Research issues in context-aware retrieval: setting scores and weights on fields

Peter Brown

Department of Computer Science, University of Exeter, Exeter EX4 4QF, UK
P.J.Brown@ex.ac.uk

ABSTRACT

Retrieval operations involve matching fields of documents. Weights can be used to adjust the relative importance of different fields (a multi-field query), and matching-scores can be used to indicate how well fields and documents have been matched. One use of such scores and weights is by pre- and post-processors, which fine tune how the matching is performed and what is presented to the user.

This paper consists of rough notes and thoughts about how a scoring/weighting system might work. As ideas harden this paper should evolve into a specification.

Some basic assumptions

The following are our basic assumptions. Retrieval involves matching each document in a document collection against the user's current context (in previous documentation the current context was called the "present context"). The current context is like each document in the collection, being a collection of fields. Each field is a name/value pair. Values may be numbers, 2D locations, 3D locations, strings, images, etc. Retrieval may be proactive (driven by a document) or interactive (driven by the current context). The query is derived from fields of the document, or, in the interactive case, from the current context.
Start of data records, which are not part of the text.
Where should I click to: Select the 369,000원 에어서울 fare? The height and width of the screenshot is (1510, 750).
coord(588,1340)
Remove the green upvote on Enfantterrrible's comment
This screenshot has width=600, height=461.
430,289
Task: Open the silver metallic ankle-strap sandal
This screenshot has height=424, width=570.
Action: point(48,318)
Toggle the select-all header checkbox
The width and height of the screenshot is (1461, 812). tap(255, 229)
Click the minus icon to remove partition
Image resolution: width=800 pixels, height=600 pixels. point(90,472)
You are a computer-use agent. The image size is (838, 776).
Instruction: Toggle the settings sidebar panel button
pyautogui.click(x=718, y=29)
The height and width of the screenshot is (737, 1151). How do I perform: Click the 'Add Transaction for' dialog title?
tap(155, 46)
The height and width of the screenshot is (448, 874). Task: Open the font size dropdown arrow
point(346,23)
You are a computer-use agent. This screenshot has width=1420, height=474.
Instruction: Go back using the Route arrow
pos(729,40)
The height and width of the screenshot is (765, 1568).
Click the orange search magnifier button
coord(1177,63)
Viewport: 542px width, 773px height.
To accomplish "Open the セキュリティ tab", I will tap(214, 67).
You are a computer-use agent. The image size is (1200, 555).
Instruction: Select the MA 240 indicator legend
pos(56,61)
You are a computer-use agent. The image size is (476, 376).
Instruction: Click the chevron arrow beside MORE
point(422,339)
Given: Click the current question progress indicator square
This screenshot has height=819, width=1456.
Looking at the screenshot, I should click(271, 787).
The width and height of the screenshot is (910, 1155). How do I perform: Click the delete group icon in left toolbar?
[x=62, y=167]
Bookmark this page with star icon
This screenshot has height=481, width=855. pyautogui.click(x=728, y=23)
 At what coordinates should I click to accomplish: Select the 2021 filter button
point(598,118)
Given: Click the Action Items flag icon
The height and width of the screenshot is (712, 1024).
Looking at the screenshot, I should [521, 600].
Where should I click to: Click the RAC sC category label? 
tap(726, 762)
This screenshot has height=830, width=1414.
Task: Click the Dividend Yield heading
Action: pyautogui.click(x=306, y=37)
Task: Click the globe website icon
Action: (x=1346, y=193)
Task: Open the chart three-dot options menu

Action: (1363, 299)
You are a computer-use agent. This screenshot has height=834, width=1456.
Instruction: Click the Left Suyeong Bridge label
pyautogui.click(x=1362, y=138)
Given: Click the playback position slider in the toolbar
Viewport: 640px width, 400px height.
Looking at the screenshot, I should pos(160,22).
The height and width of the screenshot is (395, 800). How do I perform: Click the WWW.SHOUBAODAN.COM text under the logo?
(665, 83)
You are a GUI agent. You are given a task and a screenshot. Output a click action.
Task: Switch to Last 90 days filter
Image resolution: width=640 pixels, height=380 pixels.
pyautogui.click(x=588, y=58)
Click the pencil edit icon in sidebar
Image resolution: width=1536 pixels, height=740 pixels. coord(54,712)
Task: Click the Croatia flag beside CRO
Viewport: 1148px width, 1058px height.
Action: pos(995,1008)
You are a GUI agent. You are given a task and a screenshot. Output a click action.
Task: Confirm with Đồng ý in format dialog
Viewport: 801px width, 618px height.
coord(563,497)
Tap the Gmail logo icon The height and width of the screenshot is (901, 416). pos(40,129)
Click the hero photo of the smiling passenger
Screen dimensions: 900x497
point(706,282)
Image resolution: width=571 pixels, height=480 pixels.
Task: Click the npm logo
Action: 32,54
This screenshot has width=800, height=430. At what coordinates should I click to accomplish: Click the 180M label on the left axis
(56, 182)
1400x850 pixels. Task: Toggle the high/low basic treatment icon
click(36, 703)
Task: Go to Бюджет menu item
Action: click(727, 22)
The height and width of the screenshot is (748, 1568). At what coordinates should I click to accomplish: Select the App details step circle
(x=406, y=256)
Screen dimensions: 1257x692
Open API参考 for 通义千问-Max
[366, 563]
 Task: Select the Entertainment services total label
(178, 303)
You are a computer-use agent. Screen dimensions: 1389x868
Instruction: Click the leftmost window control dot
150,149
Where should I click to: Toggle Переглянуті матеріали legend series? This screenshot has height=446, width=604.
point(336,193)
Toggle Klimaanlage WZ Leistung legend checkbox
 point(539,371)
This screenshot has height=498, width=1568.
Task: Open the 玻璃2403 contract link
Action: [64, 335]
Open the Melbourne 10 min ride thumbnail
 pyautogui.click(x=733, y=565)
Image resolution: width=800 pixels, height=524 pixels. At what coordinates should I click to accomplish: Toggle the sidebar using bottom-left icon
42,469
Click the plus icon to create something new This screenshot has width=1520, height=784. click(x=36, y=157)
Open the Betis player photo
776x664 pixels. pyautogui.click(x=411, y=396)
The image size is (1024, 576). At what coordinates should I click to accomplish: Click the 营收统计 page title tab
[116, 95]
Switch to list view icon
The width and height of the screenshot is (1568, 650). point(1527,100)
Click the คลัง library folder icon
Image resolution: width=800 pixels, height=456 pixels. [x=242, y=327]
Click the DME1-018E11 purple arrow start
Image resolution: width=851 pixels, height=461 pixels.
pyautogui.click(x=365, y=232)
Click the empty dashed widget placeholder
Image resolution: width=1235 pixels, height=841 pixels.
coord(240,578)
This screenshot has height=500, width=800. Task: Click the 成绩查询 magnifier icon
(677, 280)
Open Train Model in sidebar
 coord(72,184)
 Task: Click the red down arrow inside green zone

In the proactive case the fields to be used may be selected dynamically (e.g. "use the Location and Temperature fields from now on"; this means that the retrieval queries would be derived from the Location and Temperature fields of each document in the collection).

Overall a retrieval operation may consists of a pipeline with the following stages:

a preprocessing stage which takes a copy of the user's current context, perhaps massages it a bit, and derives the query to be used; the query will usually involve lots of different fields, e.g. Location matches .. and Time matches .. and ... . The preprocessor also sets weightings of fields (we call these field-weights). For example if the user has suddenly started moving, it may (a) massage the query derived from the current context by pretending the user is slightly in advance of their true position; it may also adjust field-weights so that location is now more important, and (b), in the proactive case, promote location to be a field from which the query is derived (e.g. our above example of "use Location now").
calls of the retrieval engine, which will take queries and match them against the current context (proactive case) or against each document in the document collection (interactive case). For a multi-field query we assume here that each field is matched separately and independently (though in the future we may move on to sophisticated algorithms that match fields in combination). There may be several stages of retrieval operations, e.g. proactive retrieval followed by one or more conventional IR stages to knock out unwanted documents (e.g. user only wants documents about architecture).
post-processing stages that decide what to present to the user and how it is presented.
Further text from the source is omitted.